Configuration for Category-Specific Testing

benchmark: "mcptoolbench"
sample_size: 30
timeout_seconds: 180

filter_category:
  - "finance"
  - "search"
  - "weather"

model: "sonnet"

Evaluation Methodology

MCPToolBench++ evaluation compares the agent's tool calls against the ground truth using three metrics:

1. Tool Selection Accuracy

Measures how many of the expected tools the agent correctly selected:

tool_selection_accuracy = correct_tools / total_expected_tools

A tool is considered correctly selected if the agent made at least one call to a tool with the same name as an expected tool. Each expected tool is counted at most once.

2. Parameter Accuracy

Measures how correctly the agent filled in tool parameters:

parameter_accuracy = correct_parameters / total_expected_parameters

For each correctly selected tool, the agent's parameters are compared against the ground truth. A parameter is correct if both the name and value match exactly.

3. Sequence Match

A boolean indicating whether the agent called the exact same tools in the exact same order as the ground truth.

Overall Resolution

A task is resolved when all three conditions are met:

resolved = (tool_selection_accuracy >= 0.8)
       AND (parameter_accuracy >= 0.7)
       AND (agent_call_count <= expected_call_count * 1.5)

The thresholds allow for minor variations:

0.8 tool selection: Allows missing up to 20% of expected tools (e.g., 4 out of 5 correct)
0.7 parameter accuracy: Allows up to 30% parameter errors (e.g., minor formatting differences)
1.5x call limit: Allows some extra exploratory tool calls but prevents excessive flailing

Tool Call Extraction

The evaluation attempts to extract tool calls from the agent's response in two ways:

JSON parsing: If the response is valid JSON (a list of tool calls or an object with a tool_calls key), the calls are extracted directly.
Text parsing: If JSON parsing fails, the evaluation falls back to pattern matching in the response text.

_Source material:_
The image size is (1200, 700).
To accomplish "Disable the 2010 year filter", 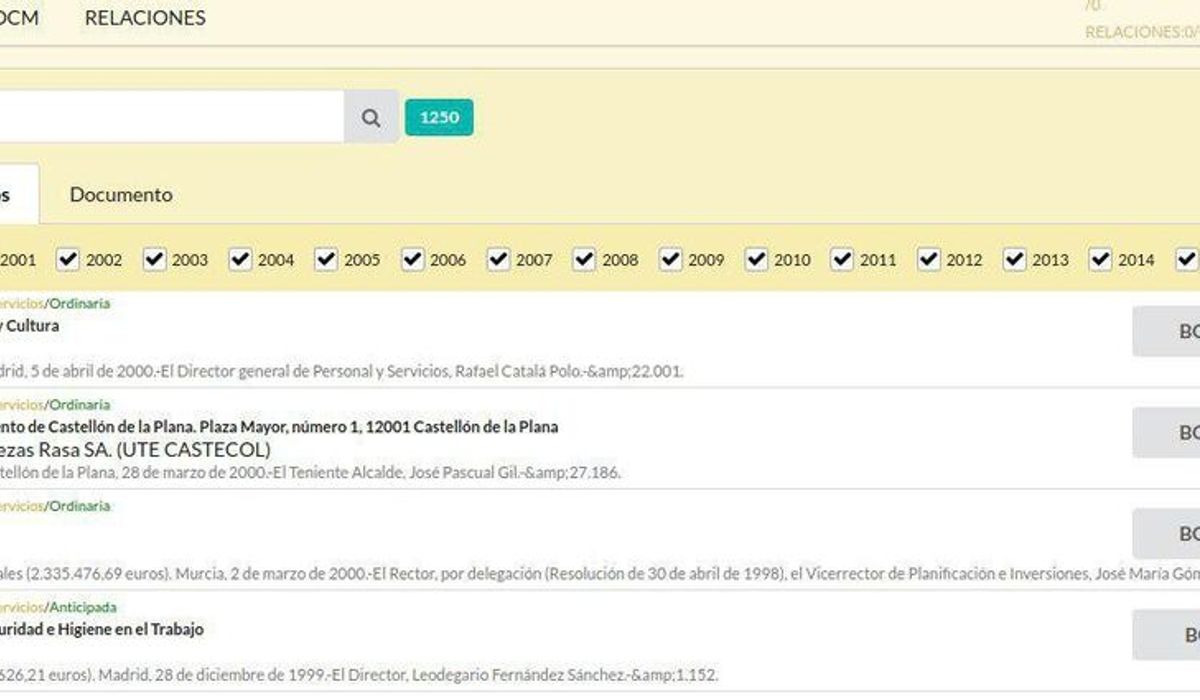I will 756,259.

_Requirement 1:_ Which metrics does the MCPToolBench++ excerpt name for comparing the agent's tool calls against the ground truth?
_Requirement 2:_ Reproduce the MCPToolBench++ excerpt between "0.7 parameter accuracy: Allows" and "are extracted directly.", inclusive.
The data has no connection to the MCPToolBench++ excerpt.

_Complete answer 1:_
- Tool Selection Accuracy
- Parameter Accuracy
- Sequence Match

_Complete answer 2:_
0.7 parameter accuracy: Allows up to 30% parameter errors (e.g., minor formatting differences)
1.5x call limit: Allows some extra exploratory tool calls but prevents excessive flailing

Tool Call Extraction

The evaluation attempts to extract tool calls from the agent's response in two ways:

JSON parsing: If the response is valid JSON (a list of tool calls or an object with a tool_calls key), the calls are extracted directly.